So recently, I published a blog post about the thought of using virtual reality to help close the achievement gap. Part of that belief was the idea that the achievement gap is created in part by a lack of experiences. So can VR give students those experiences virtually to help close that portion of the achievement gap.
I was honored in writing an article with ISTE about our use of our virtual reality kits in our elementary classrooms and even presented a poster session about this idea at the ISTE 2017 Conference. So we now have some basic results that I would like to share.
So I first of all have to say that this was not a perfect study and that numerous things might have impacted the results.

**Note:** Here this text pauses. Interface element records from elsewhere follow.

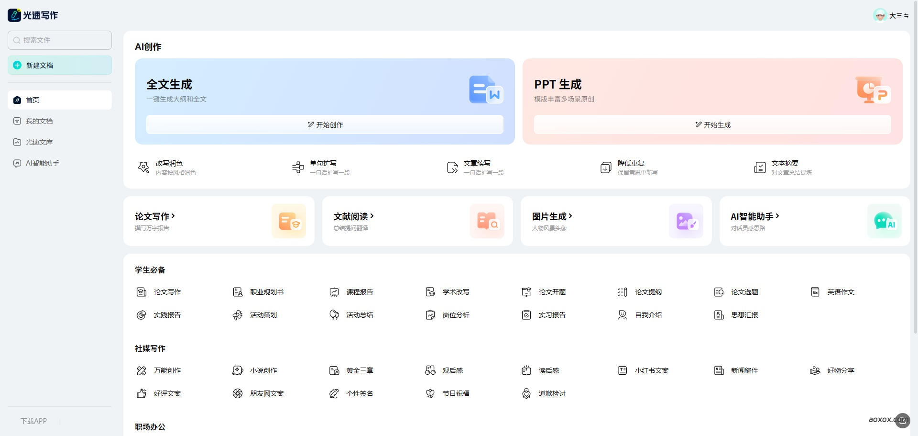Switch to 光速文库 in the sidebar
Screen dimensions: 918x436
[x=39, y=142]
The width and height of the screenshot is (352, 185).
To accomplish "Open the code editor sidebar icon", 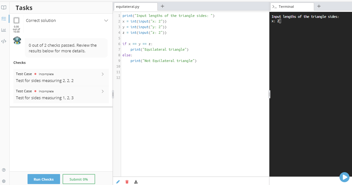I will pyautogui.click(x=4, y=41).
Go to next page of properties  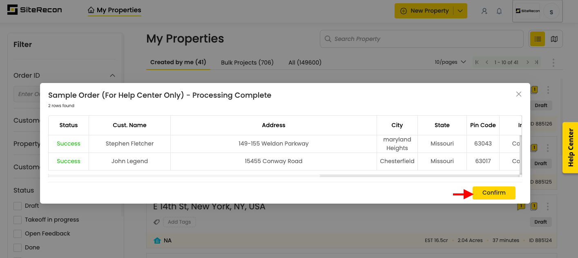pos(528,62)
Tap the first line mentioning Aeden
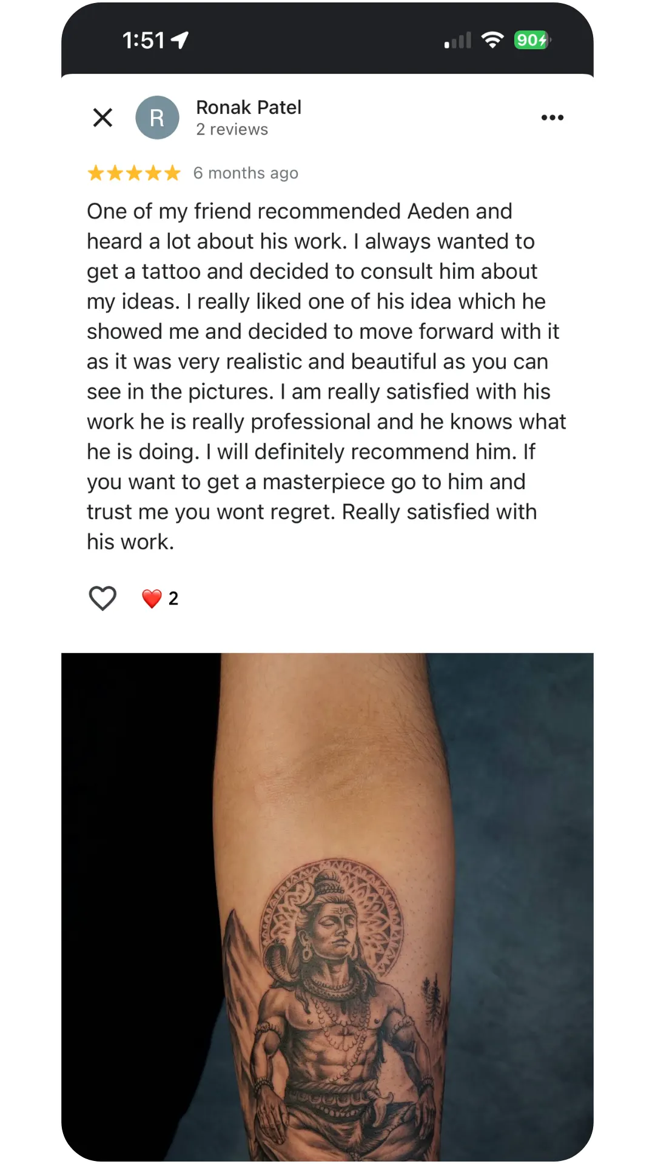Image resolution: width=655 pixels, height=1164 pixels. 300,212
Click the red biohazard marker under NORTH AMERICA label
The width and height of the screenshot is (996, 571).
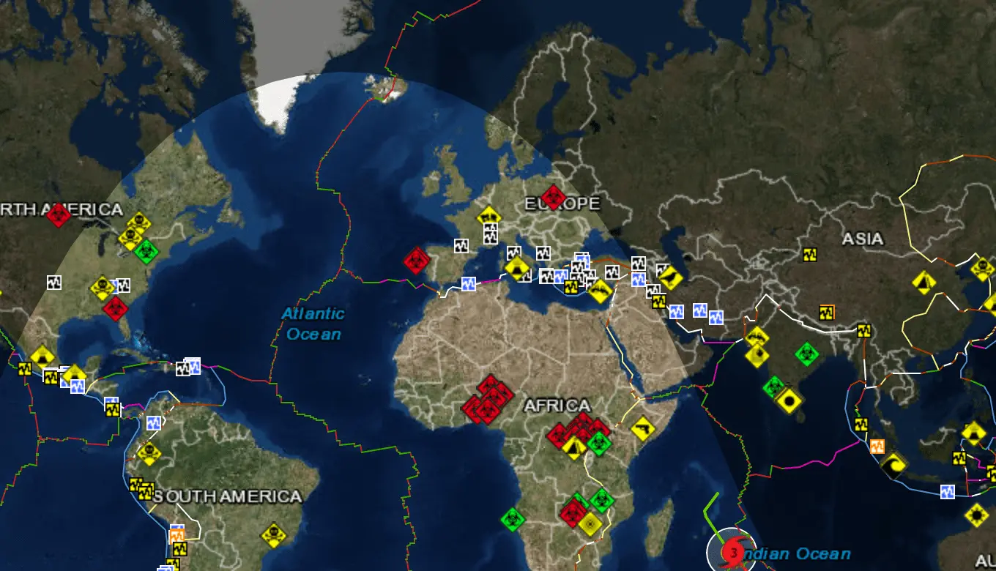point(58,215)
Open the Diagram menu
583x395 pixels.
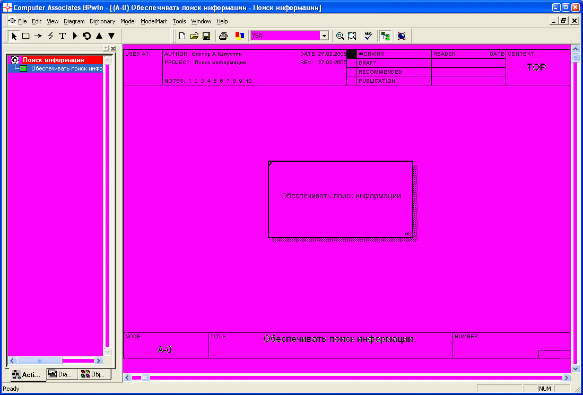coord(74,21)
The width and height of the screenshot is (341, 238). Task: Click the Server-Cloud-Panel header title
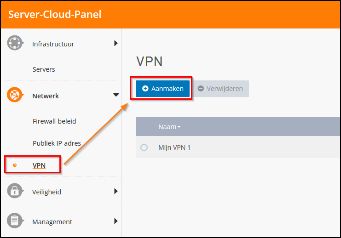tap(55, 14)
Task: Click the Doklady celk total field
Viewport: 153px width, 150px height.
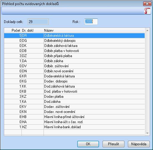Action: [38, 22]
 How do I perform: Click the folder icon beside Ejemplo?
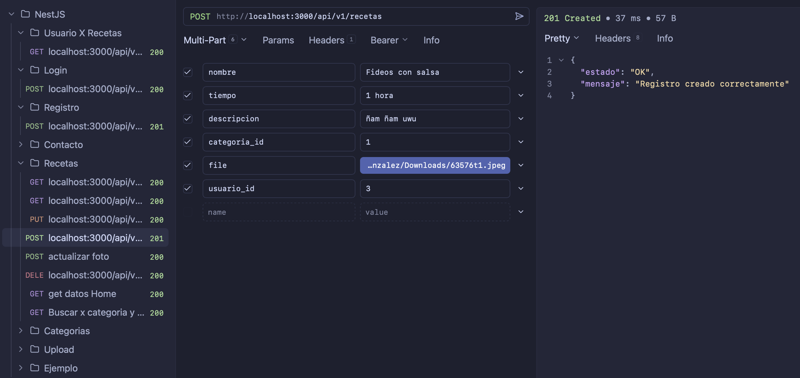(x=34, y=368)
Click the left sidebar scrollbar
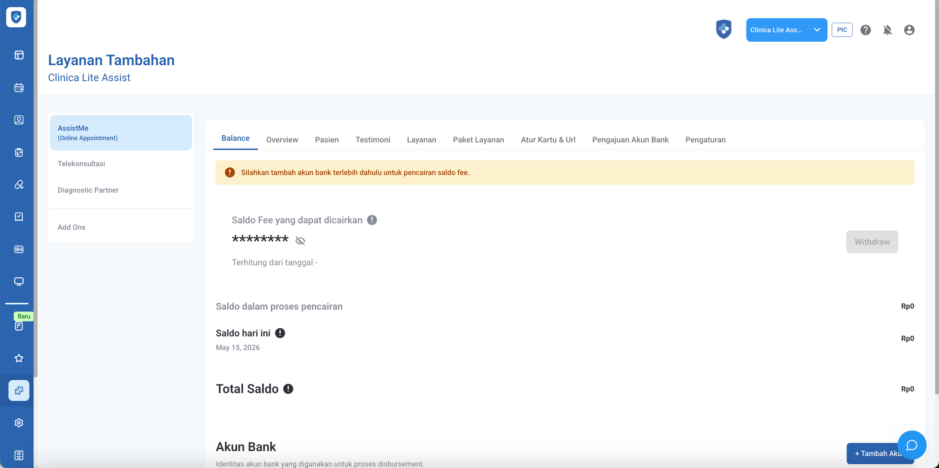This screenshot has height=468, width=939. click(x=36, y=188)
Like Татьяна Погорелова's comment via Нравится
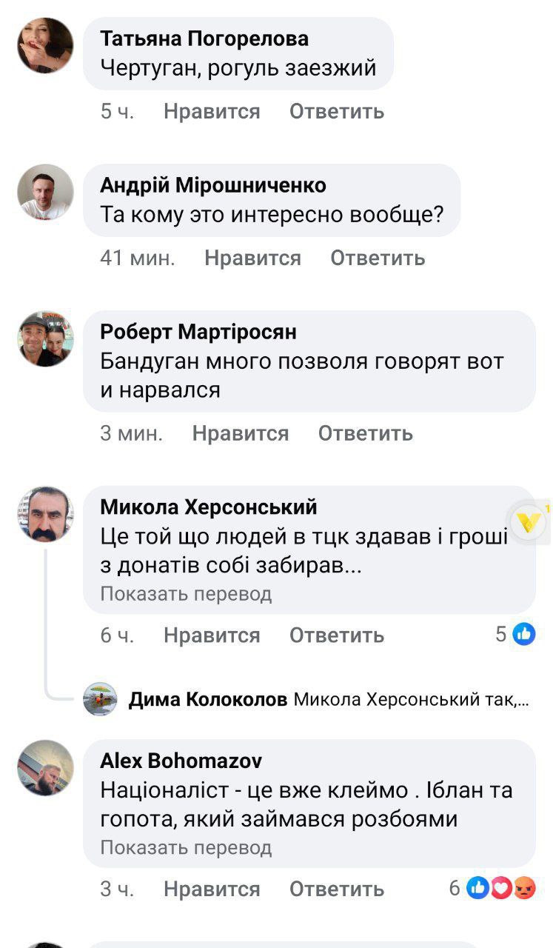Viewport: 553px width, 948px height. [x=212, y=111]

Unfortunately for the study’s sake, we do not have the time to be able to control only the one variable as these students need all of the effective changes to happen now. So I am throwing out there that this was not (and is not designed) to be a controlled study.

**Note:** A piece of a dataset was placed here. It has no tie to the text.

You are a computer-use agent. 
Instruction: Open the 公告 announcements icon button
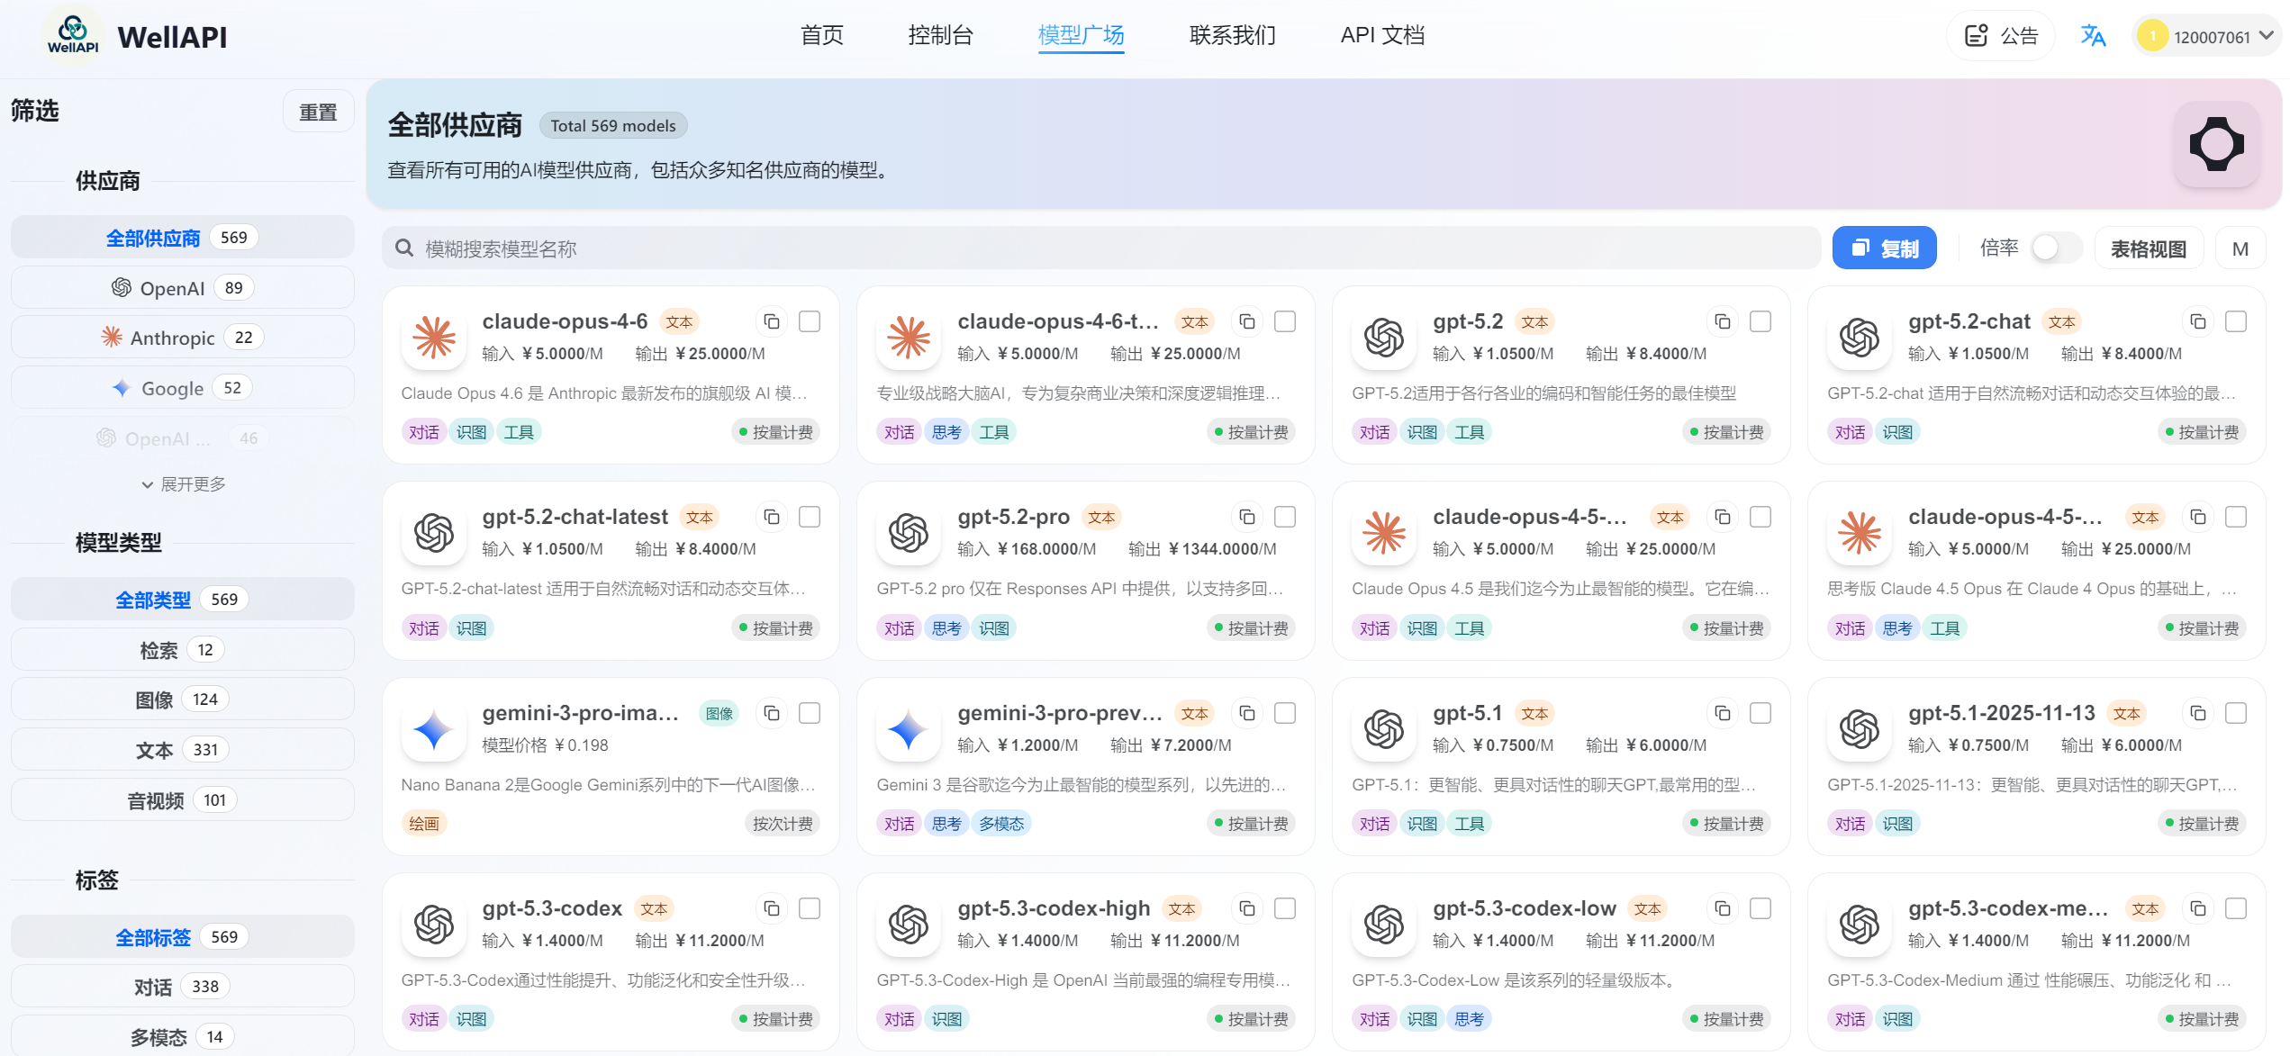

We purchased a classroom kit (28) of virtual reality goggles (Viewmaster) and 28 iPod Touches. The kit was then left in PLSD’s low socioeconomic building. The instructional coach was properly trained in how to use the VR kit and support was given when needed. The VR kit was available for the last 6 months of the 2016-17 school year. The VR kit was heavily used in this school.
The goal was to use the VR kit to give student immersive experiences that related to content/standards in the ELA classrooms. The study focused on 3rd and 4th grade students. The metric evaluated was to determine if VR can help to raise achievement (proficiency levels) scores.
Looking at ELA Ohio Computer Based Assessment Results (AIR test administered in the Spring 2017), Tussing Elementary saw increased scores in both 3rd and 4th grade ELA and a reduction in the number of students in the lowest category (Limited).
In 3rd grade, the 2016 proficiency was 62% and in 2017 the proficiency was 64%. In 2016 there were 25% of the students in the limited category with only 12% being in the limited category in 2017.
In 4th grade, the 2016 proficiency was 54% and in 2017 the proficiency raised to an amazing 71%! In 2016 there were 27% of the students in the limited category with only 20% being in the limited category in 2017.
So in closing, we did see a marked improvement in the percentage of students proficient or above. But again, the study was not truly controlled and we cannot claim that all of these results were due to the use of VR. But we can say that students are more engaged, more thoughtful about their work, had better discussions and writing samples with the use of VR.
We plan on continuing this project and study with more VR classroom kits in more buildings and grades as we start the 2017-18 school year.